No sábado último fui ao SESC Belenzinho (perto de casa!) assistir à penúltima apresentação da residência artística baseada no livro Retrato Calado, de Luiz Roberto Salinas Fortes, que relata sua experiência de prisão e tortura sob os anos de chumbo do regime militar brasileiro. Trata-se de uma residência artística, uma experimentação, como nos alerta o diretor, José Fernando de Azevedo. Mas é uma experimentação falha, como não poderia deixar de ser, visto que sua intenção é irrealizável na origem. O espetáculo é construído através do uso de diversos recursos não só, mas, sobretudo, tecnológicos – efeitos sonoros e visuais – que intentam reproduzir no espectador a angústia vivida pelo professor de Filosofia da USP e tantos outros que foram submetidos às mais violentas humilhações pelo Estado brasileiro governado pelos militares.

A fala rápida e de difícil compreensão é praticamente impossível de ser assimilada e, aliada ao bombardeamento de informações, imagens e sons; de fato, causa uma angústia em quem assiste. Fechado numa sala escura, cuja paisagem da janela vemos sumir pouco antes do início da apresentação, no público experimenta um mal estar; mas em nada tal sensação pode ser considerada semelhante ao que sentiam os presos, ou melhor, sequestrados do Estado. Ora, é verdade que eu estava no escuro, sem conseguir compreender o que diziam, sem saber o que ocorreria no momento seguinte, pensando que a qualquer momento um ruído estrondoso me abalaria a tranquilidade natural. Mas isso em nada se parece com o sentimento de inexistência e a insegurança de ter como única certeza a ausência de limites do outro lado da grade que lhe protege dos maus tratos e da violação de seus direitos.

Há certas coisas que não podem ser reproduzidas e, normalmente, são estas coisas que, paradoxalmente, não devem jamais ser esquecidas. Da mesma maneira que é impossível saber o que foi (sobre)viver em Auschwitz[1] ou em qualquer outro campo de concentração, nazista ou não; não se pode, de maneira alguma, saber como foi (sobre)viver no DOPS, no DOI-Codi ou nos porões da OBAN. Mas ainda assim, da mesma maneira que não se pode deixar esquecer ou esvaziar o que foi o nazi-fascismo ou o stalinismo, não se pode deixar esquecer ou esvaziar o que foram as ditaduras militares, do Brasil e do Cone Sul como um todo.
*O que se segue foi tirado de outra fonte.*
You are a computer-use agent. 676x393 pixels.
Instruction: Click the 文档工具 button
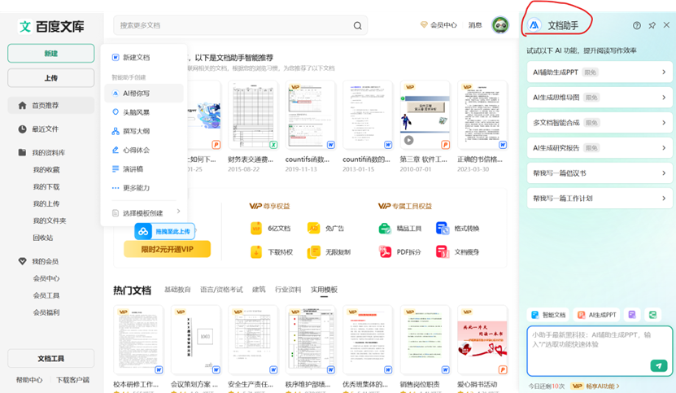[x=50, y=359]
A dificuldade em lidar com a memória e o trauma dos sobreviventes e a honesta intenção de tocar as pessoas com as importantes lembranças de tais acontecimentos podem trazer resultados bastante diversos. Acho que ouvir os sobreviventes que conseguem falar sobre suas experiências é bastante válido e necessário, mas acho, mais do que ineficaz, perigosa, a tentativa de chocar o público através de manifestações (artísticas ou não) cujo principal objetivo é promover uma experiência incapaz de ser reproduzida. É ineficaz porque, como já disse várias vezes, a experiência da tortura não pode ser vivida por quem não foi torturado. É perigosa, pois pode gerar a falsa sensação de “saber como é”.
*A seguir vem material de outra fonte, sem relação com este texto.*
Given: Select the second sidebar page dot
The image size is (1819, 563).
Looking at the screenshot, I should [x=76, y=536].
Daí que eu discorde da crítica publicada no início do mês na Folha Ilustrada. “Assim, o sofrimento físico e psicológico é traduzido numa experiência sensorial que faz o público experimentar o terror da tortura.” Não! Ninguém ali experimenta o terror da tortura. E isso ficou bastante claro quando, chamados a relatarem como foi sua vida em 1974, nenhum dos muitos senhores e senhoras de cabelos brancos tenha se manifestado. Se alguém daquela plateia foi preso ou torturado, provavelmente não se manifestou pelo trauma que cala ou pela certeza de que nada do que havia sido feito no palco era capaz de mostrar aos outros que ali estavam o que se sente quando está na mesma situação que Salinas. Nos outros, que não foram presos e torturados, provavelmente triunfou a lembrança do que faziam e do que acontecia naquele ano, que também em nada se parece com o que viram no palco ou com o que viveram as vítimas da violência do Estado.

É fundamental gritarmos que jamais esqueceremos. Da mesma forma, é central termos consciência de que jamais conseguiremos reproduzir o que foi o regime militar brasileiro.